Data under study:

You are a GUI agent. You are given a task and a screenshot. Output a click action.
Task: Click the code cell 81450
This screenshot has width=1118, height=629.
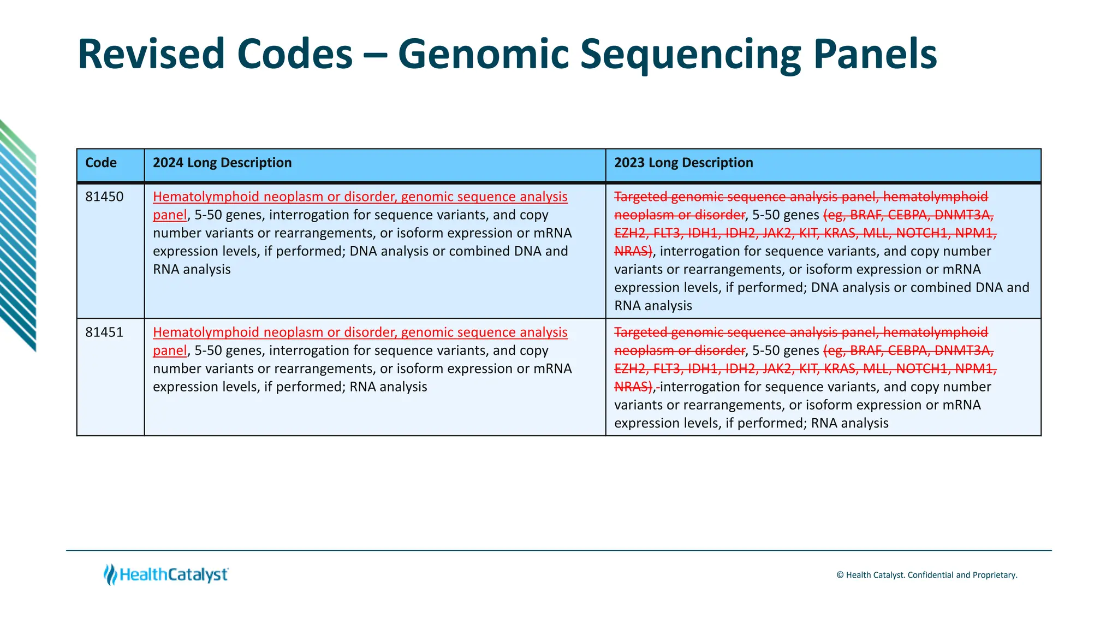point(104,197)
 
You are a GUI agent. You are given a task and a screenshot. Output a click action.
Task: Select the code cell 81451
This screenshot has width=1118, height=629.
point(104,332)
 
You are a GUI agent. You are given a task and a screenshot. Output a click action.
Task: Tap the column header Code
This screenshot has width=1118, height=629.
point(101,163)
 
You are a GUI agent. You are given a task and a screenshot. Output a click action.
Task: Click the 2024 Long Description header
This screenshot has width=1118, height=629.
point(222,163)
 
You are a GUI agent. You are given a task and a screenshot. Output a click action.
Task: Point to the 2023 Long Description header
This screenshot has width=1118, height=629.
point(683,163)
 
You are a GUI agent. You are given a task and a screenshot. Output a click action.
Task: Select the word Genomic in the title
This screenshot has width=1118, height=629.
point(483,54)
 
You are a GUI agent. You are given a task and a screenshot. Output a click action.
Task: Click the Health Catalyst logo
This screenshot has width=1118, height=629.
point(166,574)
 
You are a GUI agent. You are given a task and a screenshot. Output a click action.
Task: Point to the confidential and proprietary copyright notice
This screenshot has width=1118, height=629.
point(926,575)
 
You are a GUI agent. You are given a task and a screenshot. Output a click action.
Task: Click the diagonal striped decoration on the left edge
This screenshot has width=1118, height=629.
point(17,235)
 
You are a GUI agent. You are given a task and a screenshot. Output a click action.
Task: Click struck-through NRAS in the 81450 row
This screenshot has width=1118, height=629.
point(632,251)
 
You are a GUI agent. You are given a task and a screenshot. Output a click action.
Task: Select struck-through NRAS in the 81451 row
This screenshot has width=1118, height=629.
point(632,387)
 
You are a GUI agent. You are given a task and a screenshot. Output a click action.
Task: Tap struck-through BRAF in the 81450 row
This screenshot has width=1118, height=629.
point(865,215)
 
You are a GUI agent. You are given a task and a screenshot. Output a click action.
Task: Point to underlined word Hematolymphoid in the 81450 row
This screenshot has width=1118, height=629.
point(206,197)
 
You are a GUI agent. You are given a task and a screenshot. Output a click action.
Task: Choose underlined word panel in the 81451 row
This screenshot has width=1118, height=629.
point(170,351)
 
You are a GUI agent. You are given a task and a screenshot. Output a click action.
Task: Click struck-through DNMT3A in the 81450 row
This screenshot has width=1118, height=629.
point(964,215)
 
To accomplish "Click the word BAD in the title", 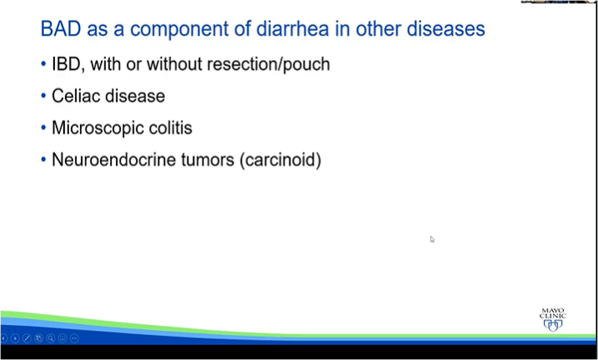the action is click(x=61, y=29).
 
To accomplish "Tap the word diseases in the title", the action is click(x=446, y=29).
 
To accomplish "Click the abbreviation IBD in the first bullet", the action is click(x=66, y=64).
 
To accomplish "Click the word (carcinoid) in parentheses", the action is click(x=281, y=160).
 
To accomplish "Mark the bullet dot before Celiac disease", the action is click(x=44, y=96).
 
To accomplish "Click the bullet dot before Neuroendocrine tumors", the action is click(x=44, y=159).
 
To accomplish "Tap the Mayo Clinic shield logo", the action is click(x=553, y=325).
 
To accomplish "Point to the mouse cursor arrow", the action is click(x=432, y=239).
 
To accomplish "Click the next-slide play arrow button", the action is click(x=15, y=338).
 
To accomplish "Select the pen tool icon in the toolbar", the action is click(x=27, y=338).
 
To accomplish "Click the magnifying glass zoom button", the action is click(x=50, y=338).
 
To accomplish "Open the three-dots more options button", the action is click(x=74, y=338).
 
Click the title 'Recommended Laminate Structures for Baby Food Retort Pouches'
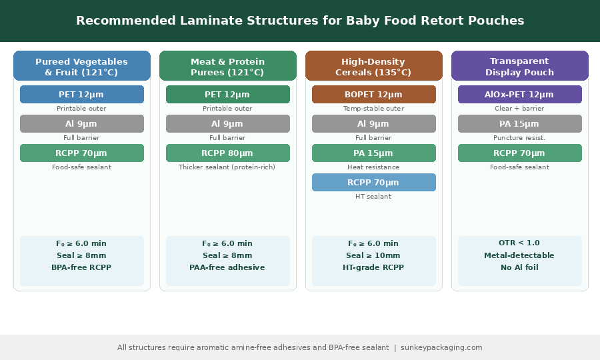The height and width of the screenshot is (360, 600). pyautogui.click(x=300, y=21)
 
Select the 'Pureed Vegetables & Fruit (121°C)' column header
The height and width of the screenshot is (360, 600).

Description of the task: Search the entries for the word "cell" and pick out every line that holds it.

Output of the task:
Task: Click the code cell 81450
Task: Select the code cell 81451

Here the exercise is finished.